Opinion: Hamilton County Republicans take first step toward partisan and more transparent school board future

Staff File Photo By Robin Rudd / District 4 Hamilton County Board of Education member Tiffanie Robinson might have had a more difficult time being elected initially in 2016 had there been partisan elections for school board.
Staff File Photo By Robin Rudd / District 4 Hamilton County Board of Education member Tiffanie Robinson might have had a more difficult time being elected initially in 2016 had there been partisan elections for school board.

The Hamilton County Republican Party declared over the weekend it was all in for partisan school board races.

Some current members of the Hamilton County Board of Education oppose legislation that offers the option of partisan races that Tennessee Gov. Bill Lee recently signed into law. Some support it, and others are ambivalent.

We said previously we were ambivalent, too, but we do believe the change from nonpartisan races will force candidates to be more honest about who they are, who is backing them, and what they believe and don't believe.

However, like school board member Rhonda Thurman, we also bemoan the fact partisan races force candidates to have to raise money for both a primary and general election and worry that it will keep good, if modestly affluent, candidates from running.

In 2022, current school board members Joe Smith (District 3), Karitsa Jones (District 5), Jenny Hill (District 6), Tucker McClendon (District 8) and James Walker (District 9) are up for re-election. Hill, also now a Chattanooga city councilwoman, has said she will not be running for re-election to her seat.

So, potentially, District 6 will be open, plus the new Districts 10 and 11, if the Hamilton County Commission approves the 11-district set-up for the school board at its regular meeting on Wednesday.

Hamilton County Democrats haven't said whether they - like Republicans - plan to run candidates with a party label.

With an eye on the future, we wondered how school board races since 2000 might have changed had there been partisan elections.

- 2020: In District 2, covering Signal Mountain and parts of Red Bank, Marco Perez - with the help of local Democrats - defeated declared Republican Tom Decosimo. Would Perez have declared himself a Democrat in order to be elected?

- 2018: In District 6, covering Lookout Valley and parts of downtown, North Chattanooga and Red Bank, Hill had the backing of Republicans and Democrats in defeating Michael Henry. Would the small businesswoman have had the same backing had she declared she was a Democrat?
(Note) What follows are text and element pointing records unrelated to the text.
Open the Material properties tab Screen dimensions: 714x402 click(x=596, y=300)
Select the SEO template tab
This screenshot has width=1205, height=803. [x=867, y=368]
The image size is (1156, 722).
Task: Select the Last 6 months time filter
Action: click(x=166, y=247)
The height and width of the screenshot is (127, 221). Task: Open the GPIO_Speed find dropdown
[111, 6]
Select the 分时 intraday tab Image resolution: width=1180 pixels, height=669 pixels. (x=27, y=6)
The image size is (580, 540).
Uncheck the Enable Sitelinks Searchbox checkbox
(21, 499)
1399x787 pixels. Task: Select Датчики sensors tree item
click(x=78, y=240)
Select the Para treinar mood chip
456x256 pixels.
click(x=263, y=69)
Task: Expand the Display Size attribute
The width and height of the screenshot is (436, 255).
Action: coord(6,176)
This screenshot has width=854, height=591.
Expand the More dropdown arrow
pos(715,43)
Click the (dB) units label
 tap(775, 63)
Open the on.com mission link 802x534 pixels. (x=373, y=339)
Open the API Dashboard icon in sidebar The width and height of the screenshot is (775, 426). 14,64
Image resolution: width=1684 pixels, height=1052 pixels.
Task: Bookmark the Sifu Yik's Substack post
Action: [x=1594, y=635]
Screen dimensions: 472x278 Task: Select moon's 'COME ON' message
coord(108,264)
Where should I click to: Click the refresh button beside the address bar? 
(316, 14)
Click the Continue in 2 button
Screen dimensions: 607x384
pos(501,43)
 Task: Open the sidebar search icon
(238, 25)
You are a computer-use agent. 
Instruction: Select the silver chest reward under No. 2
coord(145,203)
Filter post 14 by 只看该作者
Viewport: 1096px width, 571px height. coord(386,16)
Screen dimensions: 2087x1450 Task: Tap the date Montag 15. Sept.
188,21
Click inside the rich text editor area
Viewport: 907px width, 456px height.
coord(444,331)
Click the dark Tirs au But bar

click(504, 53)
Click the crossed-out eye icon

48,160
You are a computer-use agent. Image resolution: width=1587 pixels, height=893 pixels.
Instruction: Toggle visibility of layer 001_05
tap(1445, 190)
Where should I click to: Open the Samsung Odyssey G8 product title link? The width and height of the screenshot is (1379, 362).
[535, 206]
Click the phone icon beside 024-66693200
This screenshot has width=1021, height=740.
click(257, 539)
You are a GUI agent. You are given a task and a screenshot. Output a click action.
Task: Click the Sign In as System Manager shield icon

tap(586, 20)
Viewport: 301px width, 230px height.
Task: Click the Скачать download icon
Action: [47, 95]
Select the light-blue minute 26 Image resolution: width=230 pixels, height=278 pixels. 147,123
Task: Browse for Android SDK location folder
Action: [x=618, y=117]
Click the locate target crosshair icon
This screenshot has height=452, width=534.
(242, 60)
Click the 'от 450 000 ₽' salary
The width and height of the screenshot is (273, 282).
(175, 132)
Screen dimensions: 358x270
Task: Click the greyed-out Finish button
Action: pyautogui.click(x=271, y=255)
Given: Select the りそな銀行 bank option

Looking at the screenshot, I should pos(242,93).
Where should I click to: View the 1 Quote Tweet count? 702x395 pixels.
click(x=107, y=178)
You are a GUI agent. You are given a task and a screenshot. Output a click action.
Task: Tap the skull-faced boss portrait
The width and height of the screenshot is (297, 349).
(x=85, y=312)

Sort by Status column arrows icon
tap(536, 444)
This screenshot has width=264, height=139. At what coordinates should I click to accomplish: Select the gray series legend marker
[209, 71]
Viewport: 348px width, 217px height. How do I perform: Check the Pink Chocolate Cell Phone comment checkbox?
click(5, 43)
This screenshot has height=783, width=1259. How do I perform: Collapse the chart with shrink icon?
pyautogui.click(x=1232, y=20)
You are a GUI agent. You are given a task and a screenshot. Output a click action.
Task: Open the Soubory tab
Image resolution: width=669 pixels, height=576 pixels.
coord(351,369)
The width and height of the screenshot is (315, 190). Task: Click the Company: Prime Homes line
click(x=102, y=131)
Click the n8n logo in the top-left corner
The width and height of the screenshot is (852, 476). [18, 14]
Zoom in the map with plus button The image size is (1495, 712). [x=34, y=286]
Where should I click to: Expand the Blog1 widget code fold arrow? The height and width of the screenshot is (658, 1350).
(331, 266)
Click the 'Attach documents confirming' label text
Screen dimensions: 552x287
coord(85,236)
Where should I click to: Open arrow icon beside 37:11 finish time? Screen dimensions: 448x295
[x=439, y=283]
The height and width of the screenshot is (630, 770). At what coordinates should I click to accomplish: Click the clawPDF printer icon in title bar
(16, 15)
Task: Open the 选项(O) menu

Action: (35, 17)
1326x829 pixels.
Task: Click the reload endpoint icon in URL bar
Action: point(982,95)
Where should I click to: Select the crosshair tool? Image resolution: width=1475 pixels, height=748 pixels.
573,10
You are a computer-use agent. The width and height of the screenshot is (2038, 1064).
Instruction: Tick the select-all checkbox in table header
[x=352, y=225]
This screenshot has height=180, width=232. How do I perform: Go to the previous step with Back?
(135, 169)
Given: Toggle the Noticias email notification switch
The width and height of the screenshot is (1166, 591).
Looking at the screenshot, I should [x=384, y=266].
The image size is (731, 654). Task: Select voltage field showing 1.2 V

- 2018: In District 8, covering East Ridge and parts of Brainerd and East Brainerd, McClendon was a young, recent University of Tennessee at Chattanooga graduate. In the slightly Republican-leaning district, would he still have won if he'd declared himself a Republican and incumbent veteran educator David Testerman said he was a Democrat?

- 2016: In District 2, if winner Kathy Lennon had declared herself a Democrat and incumbent Jonathan Welch a Republican, assuming those were their proclivities, it might have changed the result in a race Lennon won by only 98 votes.

- 2016: In District 4, covering parts of Alton Park, downtown and East Chattanooga, white business executive Tiffanie Robinson defeated incumbent George Ricks and three other candidates, all of whom are Black. Were there primaries, Ricks likely would have won among Democrats. But if Robinson - who won her seat with Republican backing by 54 votes - were to have declared as a Republican, she probably would not have beaten Ricks, who would have both his and some of the others candidates' votes in the majority minority district, in the general election.

- 2014: In District 8, both candidates, Testerman and Samevelyn Rock, were educators and likely would have run as Democrats. One would have lost in the primary. Would a Republican with party backing then have stepped forward to challenge Testerman?

- 2010: In District 3, covering much of Hixson, Marty Haynes and Ken Smith, both of whom have been elected to public office since with Republican help, likely would have faced off in a GOP primary. But would the then-incumbent, Everett Fairchild, have been in that same primary, or could he as a Democrat have squeezed past eventual winner Haynes?

The fact that most of the races that might have changed have occurred in the last decade or so indicates the increasing influence of partisan politics in the nonpartisan races. The candidates might have been officially nonpartisan, but in competitive districts parties got behind many of the candidates.

In the new districts, should they get Wednesday's commission go-ahead, we have speculated that 10 in the eastern part of Hamilton County will be reliably Republican and that 11 across the southern border of the county extending to Missionary Ridge, will lean Democratic. If Democrats - despite their reservations about partisan races - don't hold their own primary, several nonpartisan candidates could face, and lose to, one well-financed Republican in District 11.

For that matter, without a Democratic primary, the same thing could happen whenever there's an open district that a Democrat is vacating. Several Democrats would run for the office on a nonpartisan basis, but they would split the vote, and a well-spoken, well-financed Republican could walk into office.

Now that county Republicans have made their choice, Democrats have a lot to consider.